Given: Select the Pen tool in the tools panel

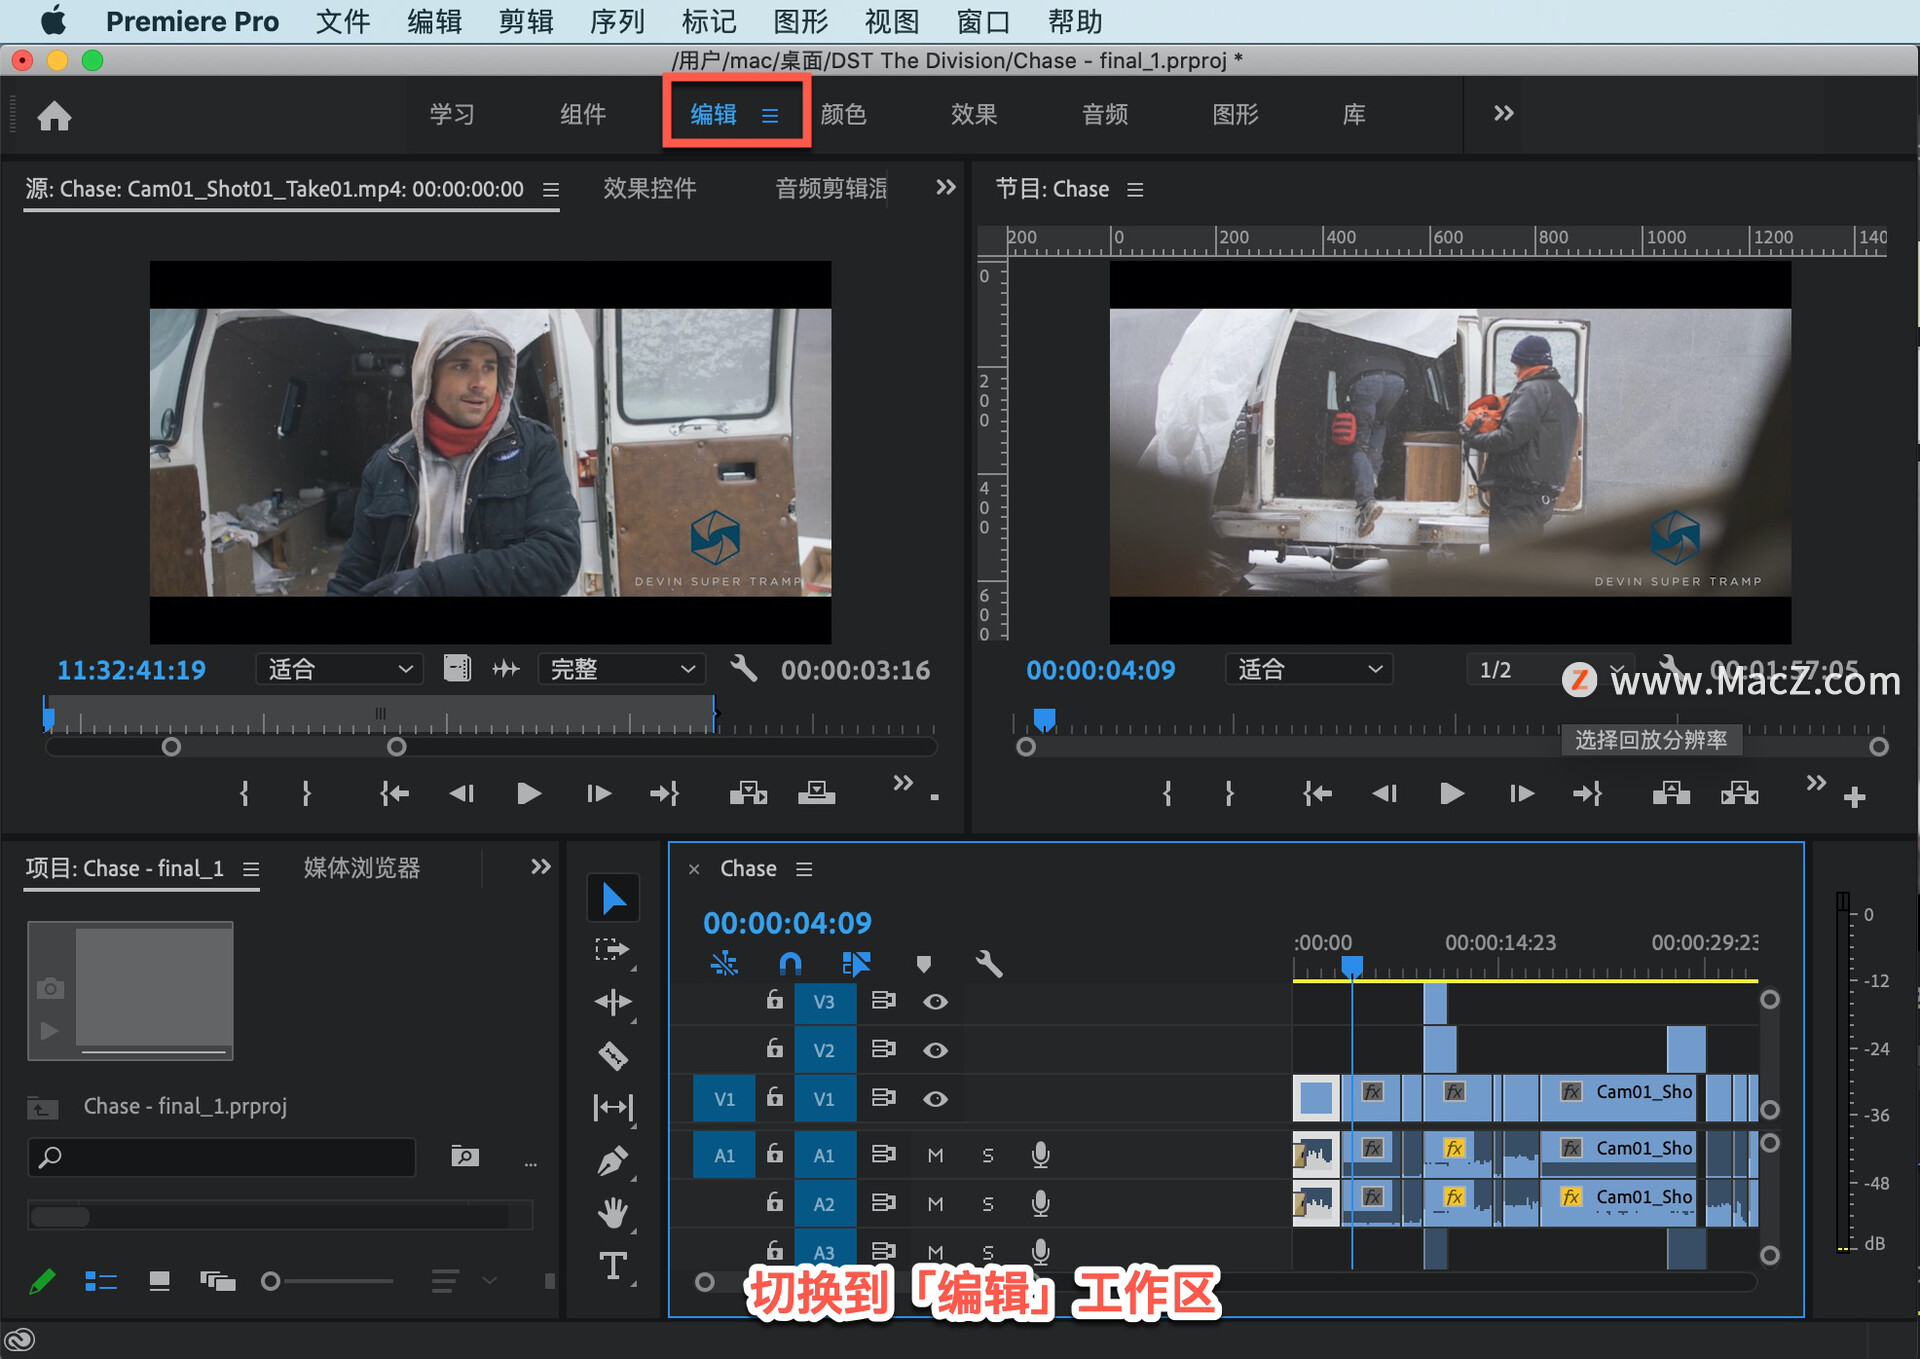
+ + +
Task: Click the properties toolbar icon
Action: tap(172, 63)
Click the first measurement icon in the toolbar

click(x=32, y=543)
+ + +
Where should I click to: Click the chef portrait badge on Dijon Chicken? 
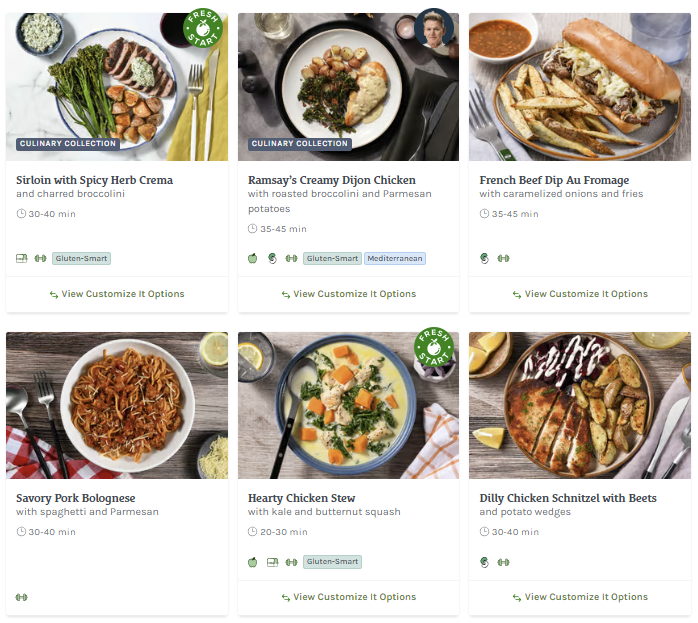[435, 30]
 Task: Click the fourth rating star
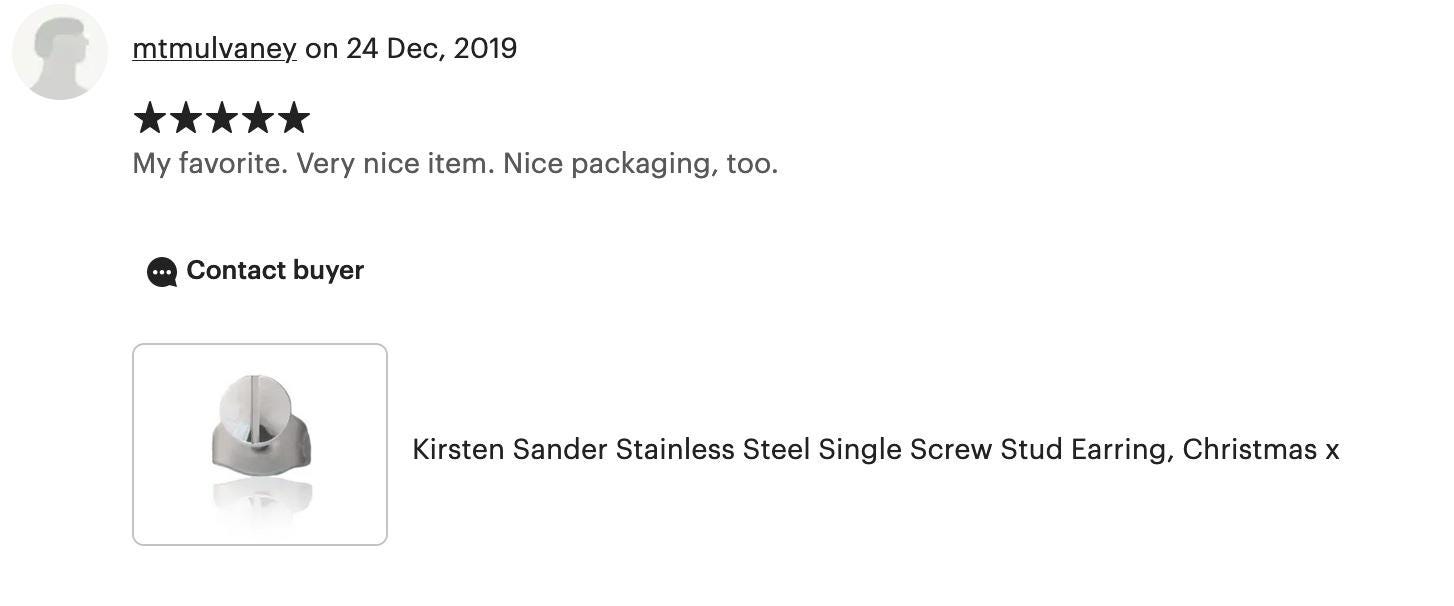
+ + +
▶ **SHORT PROBLEM**:
Can you reproduce, word for word, the rows from the line with "Task: Click the properties toolbar icon" to the line with "click(x=32, y=543)", both of those lines included?

▶ **EXERCISE SOLUTION**:
Task: Click the properties toolbar icon
Action: tap(172, 63)
Click the first measurement icon in the toolbar

click(x=32, y=543)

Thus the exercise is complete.